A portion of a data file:
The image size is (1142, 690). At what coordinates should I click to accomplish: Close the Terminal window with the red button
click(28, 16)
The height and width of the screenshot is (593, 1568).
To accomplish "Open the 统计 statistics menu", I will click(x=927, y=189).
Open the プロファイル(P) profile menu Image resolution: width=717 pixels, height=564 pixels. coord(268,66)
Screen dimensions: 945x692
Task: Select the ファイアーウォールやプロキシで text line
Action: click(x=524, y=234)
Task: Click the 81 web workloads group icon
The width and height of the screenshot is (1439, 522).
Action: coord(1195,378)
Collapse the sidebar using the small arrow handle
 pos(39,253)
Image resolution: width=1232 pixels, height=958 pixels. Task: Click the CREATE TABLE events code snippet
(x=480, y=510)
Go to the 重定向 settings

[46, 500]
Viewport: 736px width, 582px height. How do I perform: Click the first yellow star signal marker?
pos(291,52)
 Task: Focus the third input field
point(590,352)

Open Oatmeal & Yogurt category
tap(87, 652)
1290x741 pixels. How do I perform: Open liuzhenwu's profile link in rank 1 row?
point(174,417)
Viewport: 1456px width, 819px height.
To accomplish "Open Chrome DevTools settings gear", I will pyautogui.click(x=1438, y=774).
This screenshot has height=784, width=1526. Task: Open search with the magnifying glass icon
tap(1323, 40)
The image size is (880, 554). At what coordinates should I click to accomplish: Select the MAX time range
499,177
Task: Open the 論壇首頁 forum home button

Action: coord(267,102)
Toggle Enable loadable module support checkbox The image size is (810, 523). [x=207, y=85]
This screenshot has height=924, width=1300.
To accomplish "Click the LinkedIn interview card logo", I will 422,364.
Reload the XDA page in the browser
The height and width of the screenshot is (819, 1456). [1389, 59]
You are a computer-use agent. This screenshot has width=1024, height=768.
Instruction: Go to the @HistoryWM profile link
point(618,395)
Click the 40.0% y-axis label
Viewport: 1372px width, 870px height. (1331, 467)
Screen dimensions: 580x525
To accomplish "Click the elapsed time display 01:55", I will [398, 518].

● Exercise aim: Rewrite every line of the material above as a numbered list, omitting any blank lines.

● Output of the exercise:
1. The image size is (1142, 690). At what coordinates should I click to accomplish: Close the Terminal window with the red button
2. click(28, 16)
3. The height and width of the screenshot is (593, 1568).
4. To accomplish "Open the 统计 statistics menu", I will click(x=927, y=189).
5. Open the プロファイル(P) profile menu Image resolution: width=717 pixels, height=564 pixels. coord(268,66)
6. Screen dimensions: 945x692
7. Task: Select the ファイアーウォールやプロキシで text line
8. Action: click(x=524, y=234)
9. Task: Click the 81 web workloads group icon
10. The width and height of the screenshot is (1439, 522).
11. Action: coord(1195,378)
12. Collapse the sidebar using the small arrow handle
13.  pos(39,253)
14. Image resolution: width=1232 pixels, height=958 pixels. Task: Click the CREATE TABLE events code snippet
15. (x=480, y=510)
16. Go to the 重定向 settings
17. [46, 500]
18. Viewport: 736px width, 582px height. How do I perform: Click the first yellow star signal marker?
19. pos(291,52)
20.  Task: Focus the third input field
21. point(590,352)
22. Open Oatmeal & Yogurt category
23. tap(87, 652)
24. 1290x741 pixels. How do I perform: Open liuzhenwu's profile link in rank 1 row?
25. point(174,417)
26. Viewport: 1456px width, 819px height.
27. To accomplish "Open Chrome DevTools settings gear", I will pyautogui.click(x=1438, y=774).
28. This screenshot has height=784, width=1526. Task: Open search with the magnifying glass icon
29. tap(1323, 40)
30. The image size is (880, 554). At what coordinates should I click to accomplish: Select the MAX time range
31. 499,177
32. Task: Open the 論壇首頁 forum home button
33. Action: coord(267,102)
34. Toggle Enable loadable module support checkbox The image size is (810, 523). [x=207, y=85]
35. This screenshot has height=924, width=1300.
36. To accomplish "Click the LinkedIn interview card logo", I will 422,364.
37. Reload the XDA page in the browser
38. The height and width of the screenshot is (819, 1456). [1389, 59]
39. You are a computer-use agent. This screenshot has width=1024, height=768.
40. Instruction: Go to the @HistoryWM profile link
41. point(618,395)
42. Click the 40.0% y-axis label
43. Viewport: 1372px width, 870px height. (1331, 467)
44. Screen dimensions: 580x525
45. To accomplish "Click the elapsed time display 01:55", I will [398, 518].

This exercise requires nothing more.